(Dataset extract Opens)

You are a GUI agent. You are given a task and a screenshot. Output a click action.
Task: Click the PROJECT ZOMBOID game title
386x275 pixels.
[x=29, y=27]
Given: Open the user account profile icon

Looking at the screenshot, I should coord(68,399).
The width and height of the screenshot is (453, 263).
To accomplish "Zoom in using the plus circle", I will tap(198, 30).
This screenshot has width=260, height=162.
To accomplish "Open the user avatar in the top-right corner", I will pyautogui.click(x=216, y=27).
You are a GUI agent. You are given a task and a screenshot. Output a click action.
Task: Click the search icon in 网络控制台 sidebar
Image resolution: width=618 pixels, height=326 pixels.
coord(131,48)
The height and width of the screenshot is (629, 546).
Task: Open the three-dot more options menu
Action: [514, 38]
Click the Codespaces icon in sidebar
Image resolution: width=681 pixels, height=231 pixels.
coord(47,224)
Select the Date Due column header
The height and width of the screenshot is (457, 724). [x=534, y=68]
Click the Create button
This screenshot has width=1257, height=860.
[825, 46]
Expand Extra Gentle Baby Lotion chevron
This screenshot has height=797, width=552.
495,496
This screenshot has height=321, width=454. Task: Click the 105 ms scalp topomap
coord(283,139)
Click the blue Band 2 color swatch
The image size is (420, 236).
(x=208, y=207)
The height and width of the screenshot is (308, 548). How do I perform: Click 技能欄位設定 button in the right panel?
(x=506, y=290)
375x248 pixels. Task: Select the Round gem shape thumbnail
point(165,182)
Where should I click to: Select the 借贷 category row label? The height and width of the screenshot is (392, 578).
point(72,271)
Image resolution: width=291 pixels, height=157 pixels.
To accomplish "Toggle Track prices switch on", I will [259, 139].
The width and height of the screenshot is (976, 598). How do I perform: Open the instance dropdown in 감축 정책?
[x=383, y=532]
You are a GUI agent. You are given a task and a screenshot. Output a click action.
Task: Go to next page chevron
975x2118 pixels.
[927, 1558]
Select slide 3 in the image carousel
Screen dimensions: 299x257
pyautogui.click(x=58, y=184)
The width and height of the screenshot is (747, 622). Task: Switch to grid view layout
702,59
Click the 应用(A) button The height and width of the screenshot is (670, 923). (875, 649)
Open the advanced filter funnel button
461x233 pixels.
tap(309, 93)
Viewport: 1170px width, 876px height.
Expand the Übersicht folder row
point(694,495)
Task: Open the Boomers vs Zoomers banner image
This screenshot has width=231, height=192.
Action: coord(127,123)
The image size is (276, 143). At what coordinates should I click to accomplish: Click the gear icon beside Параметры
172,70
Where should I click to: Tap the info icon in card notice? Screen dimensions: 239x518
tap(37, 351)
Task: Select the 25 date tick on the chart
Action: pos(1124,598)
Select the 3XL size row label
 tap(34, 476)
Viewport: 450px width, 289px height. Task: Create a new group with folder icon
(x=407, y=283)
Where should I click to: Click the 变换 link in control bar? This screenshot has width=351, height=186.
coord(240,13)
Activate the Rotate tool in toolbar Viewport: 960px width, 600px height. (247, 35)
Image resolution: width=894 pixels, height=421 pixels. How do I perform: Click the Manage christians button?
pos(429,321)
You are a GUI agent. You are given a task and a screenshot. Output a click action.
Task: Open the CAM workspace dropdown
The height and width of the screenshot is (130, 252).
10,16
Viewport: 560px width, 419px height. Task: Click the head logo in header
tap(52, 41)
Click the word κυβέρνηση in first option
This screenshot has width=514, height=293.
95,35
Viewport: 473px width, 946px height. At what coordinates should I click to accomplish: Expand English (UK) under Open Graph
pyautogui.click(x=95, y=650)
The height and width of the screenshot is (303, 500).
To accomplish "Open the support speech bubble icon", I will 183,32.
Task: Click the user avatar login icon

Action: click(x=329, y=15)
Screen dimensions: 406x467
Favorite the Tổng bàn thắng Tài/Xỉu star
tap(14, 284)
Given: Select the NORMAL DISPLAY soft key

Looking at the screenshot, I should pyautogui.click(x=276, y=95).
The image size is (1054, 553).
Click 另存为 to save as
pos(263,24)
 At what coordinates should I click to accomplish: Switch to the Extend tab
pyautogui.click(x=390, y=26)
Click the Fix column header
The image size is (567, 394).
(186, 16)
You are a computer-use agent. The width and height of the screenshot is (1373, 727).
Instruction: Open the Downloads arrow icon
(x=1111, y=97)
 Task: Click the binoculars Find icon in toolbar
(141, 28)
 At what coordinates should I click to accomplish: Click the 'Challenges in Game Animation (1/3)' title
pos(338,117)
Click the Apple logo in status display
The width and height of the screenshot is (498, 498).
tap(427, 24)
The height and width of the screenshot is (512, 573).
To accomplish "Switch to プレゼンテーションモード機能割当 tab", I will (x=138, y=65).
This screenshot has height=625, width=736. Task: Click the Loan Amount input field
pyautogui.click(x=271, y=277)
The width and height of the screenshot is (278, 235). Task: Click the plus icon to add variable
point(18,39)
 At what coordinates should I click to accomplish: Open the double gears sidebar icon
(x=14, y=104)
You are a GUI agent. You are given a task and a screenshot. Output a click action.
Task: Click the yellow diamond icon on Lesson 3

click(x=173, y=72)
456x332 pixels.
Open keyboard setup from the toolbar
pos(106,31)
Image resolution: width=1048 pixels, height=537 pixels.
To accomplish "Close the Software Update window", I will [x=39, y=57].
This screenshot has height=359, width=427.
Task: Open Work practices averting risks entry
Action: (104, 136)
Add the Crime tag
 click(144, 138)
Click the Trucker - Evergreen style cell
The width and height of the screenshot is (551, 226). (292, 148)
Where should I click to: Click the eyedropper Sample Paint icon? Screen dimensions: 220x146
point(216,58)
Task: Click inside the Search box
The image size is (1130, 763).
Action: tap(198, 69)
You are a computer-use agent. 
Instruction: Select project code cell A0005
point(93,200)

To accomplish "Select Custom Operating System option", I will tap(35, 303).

(Dataset extract Closes)

→ Work request:
Scan the entries above for the word "chevron" and collect each line holding it.

→ Answer space:
Expand Extra Gentle Baby Lotion chevron
Task: Go to next page chevron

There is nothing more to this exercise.